(Stored data)
==*==

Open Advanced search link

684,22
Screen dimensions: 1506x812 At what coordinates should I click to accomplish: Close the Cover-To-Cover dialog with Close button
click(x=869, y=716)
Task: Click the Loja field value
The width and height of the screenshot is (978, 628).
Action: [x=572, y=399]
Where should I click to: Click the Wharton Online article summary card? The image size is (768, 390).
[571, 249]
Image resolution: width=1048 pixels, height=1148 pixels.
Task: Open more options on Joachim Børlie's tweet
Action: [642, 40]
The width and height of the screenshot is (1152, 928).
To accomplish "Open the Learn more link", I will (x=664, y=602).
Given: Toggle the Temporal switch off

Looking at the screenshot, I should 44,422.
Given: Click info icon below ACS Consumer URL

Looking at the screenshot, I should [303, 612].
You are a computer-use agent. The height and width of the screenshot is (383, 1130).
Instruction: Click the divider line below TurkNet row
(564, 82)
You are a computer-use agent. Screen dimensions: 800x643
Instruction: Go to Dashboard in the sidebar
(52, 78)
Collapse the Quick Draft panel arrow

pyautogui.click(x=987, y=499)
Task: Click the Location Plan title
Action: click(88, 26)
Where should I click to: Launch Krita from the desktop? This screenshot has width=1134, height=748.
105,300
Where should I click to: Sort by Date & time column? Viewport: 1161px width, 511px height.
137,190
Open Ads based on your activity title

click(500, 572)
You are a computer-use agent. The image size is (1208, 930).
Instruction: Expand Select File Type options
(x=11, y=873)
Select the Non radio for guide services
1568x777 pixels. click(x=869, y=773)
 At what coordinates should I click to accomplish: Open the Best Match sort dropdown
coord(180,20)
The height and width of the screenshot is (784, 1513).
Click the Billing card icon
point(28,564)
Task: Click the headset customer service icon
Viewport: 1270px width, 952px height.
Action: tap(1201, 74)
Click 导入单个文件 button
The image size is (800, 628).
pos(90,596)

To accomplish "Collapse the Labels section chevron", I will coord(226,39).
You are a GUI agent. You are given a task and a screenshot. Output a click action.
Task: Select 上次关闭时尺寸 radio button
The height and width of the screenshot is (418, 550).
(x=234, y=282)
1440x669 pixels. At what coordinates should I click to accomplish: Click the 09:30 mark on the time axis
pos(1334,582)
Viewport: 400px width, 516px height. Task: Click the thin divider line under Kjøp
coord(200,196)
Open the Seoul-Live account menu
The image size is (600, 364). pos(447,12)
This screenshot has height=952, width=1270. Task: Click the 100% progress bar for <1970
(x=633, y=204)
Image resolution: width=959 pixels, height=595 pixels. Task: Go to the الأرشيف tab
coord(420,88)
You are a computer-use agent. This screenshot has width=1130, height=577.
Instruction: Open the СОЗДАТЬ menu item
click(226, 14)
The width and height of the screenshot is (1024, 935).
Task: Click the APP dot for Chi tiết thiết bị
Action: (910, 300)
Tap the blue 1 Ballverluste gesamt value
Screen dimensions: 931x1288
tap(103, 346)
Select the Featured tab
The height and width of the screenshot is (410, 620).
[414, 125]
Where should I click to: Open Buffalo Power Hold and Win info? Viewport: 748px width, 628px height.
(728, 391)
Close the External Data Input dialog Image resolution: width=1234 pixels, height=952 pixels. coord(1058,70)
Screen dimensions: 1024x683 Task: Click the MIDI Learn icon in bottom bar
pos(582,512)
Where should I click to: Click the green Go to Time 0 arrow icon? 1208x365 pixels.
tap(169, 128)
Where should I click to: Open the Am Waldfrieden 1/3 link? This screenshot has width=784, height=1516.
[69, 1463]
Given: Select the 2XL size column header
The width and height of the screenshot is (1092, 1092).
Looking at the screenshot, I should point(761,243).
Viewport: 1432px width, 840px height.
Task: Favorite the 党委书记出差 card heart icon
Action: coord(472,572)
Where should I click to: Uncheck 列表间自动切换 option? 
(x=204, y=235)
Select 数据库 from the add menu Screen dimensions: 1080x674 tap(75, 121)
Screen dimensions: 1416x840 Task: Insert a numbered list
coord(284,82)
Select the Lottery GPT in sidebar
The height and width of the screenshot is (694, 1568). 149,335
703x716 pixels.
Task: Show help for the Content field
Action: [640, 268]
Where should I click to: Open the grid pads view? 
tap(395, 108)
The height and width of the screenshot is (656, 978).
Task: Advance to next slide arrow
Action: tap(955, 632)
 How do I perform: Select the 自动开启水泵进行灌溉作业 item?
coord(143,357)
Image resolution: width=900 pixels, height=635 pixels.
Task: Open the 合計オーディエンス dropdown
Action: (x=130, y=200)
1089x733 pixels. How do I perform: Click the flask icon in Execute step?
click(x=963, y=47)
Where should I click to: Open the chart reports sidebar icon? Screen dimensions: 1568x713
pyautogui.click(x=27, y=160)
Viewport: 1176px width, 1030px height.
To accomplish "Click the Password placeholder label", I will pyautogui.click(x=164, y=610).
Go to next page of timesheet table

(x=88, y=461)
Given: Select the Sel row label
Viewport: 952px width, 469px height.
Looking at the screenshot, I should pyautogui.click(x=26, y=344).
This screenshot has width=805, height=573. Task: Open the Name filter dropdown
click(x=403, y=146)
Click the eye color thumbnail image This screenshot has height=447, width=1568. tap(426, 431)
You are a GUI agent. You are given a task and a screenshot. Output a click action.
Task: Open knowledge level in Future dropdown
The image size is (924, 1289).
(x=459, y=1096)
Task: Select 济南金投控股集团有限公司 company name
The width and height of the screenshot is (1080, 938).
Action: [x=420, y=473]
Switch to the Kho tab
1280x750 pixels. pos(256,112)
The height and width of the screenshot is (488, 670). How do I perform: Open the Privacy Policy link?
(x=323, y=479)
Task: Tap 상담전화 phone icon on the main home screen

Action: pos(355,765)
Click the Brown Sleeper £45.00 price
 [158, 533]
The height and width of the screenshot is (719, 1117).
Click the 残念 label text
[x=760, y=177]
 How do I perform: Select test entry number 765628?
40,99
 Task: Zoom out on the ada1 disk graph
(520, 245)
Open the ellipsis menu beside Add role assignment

==*==

### [WHAT THE TASK REQUIRES]
Which lines in the records above contain the word "computer"? Return each of them.

### [SOLUTION FOR THIS PROBLEM]
You are a computer-use agent. The height and width of the screenshot is (383, 1130).
You are a computer-use agent. Screen dimensions: 800x643
You are a computer-use agent. The image size is (1208, 930).
You are a computer-use agent. This screenshot has width=1130, height=577.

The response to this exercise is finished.